HOW TO COMPLETE THIS TASK
Each line holding the word "Luokka" must appear in the answer, copied from the entries.
· · · · ·
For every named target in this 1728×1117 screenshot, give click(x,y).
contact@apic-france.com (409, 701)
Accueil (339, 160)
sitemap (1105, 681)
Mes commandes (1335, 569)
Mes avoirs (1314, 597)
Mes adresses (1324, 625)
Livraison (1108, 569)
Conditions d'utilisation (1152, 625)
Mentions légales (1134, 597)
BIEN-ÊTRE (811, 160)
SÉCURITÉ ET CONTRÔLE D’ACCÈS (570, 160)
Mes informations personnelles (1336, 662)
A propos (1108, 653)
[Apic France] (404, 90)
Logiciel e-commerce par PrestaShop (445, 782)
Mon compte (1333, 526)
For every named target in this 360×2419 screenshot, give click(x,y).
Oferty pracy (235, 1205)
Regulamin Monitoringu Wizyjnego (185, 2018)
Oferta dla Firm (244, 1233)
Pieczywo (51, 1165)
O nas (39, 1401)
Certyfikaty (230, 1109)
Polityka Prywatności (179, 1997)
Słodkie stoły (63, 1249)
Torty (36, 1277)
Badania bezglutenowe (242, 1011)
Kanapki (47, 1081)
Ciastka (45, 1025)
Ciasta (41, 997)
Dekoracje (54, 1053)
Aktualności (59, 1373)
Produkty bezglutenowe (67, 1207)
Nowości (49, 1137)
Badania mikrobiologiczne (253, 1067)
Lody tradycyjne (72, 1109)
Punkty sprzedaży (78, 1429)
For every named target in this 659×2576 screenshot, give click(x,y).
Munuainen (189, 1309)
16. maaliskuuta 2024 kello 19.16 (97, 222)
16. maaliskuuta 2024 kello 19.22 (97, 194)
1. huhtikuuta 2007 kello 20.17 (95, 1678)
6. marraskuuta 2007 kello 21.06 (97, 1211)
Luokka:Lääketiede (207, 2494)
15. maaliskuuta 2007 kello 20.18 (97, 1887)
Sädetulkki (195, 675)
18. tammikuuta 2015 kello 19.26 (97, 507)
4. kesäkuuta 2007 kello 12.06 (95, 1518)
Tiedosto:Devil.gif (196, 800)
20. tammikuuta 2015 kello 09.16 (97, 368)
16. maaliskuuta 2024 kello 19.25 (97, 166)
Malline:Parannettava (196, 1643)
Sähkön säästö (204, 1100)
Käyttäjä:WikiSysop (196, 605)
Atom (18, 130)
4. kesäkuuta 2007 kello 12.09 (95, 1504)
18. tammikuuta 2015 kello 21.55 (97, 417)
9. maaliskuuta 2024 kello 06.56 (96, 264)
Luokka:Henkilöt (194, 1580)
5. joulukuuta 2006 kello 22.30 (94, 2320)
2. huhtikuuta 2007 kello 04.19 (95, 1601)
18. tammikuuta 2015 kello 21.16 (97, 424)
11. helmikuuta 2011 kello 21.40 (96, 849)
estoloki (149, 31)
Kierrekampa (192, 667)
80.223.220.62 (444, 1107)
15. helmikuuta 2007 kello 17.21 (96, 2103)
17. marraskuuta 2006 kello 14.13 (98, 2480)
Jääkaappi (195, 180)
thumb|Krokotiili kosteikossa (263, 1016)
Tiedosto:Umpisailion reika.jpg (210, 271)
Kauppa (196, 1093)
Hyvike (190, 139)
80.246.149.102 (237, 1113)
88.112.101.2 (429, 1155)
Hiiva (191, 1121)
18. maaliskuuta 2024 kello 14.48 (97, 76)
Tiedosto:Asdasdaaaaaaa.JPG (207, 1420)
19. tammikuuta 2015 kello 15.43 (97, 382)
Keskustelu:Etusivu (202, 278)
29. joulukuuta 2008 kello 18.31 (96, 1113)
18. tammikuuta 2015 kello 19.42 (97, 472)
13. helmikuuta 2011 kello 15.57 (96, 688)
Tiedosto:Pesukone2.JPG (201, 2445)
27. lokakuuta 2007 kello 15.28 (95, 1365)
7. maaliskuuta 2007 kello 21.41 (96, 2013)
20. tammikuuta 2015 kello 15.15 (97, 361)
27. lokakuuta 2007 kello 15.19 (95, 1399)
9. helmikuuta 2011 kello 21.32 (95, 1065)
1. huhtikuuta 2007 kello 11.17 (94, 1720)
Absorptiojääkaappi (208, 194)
· · · · ·
EXERCISE OUTPUT
Luokka:Lääketiede (207, 2494)
Luokka:Henkilöt (194, 1580)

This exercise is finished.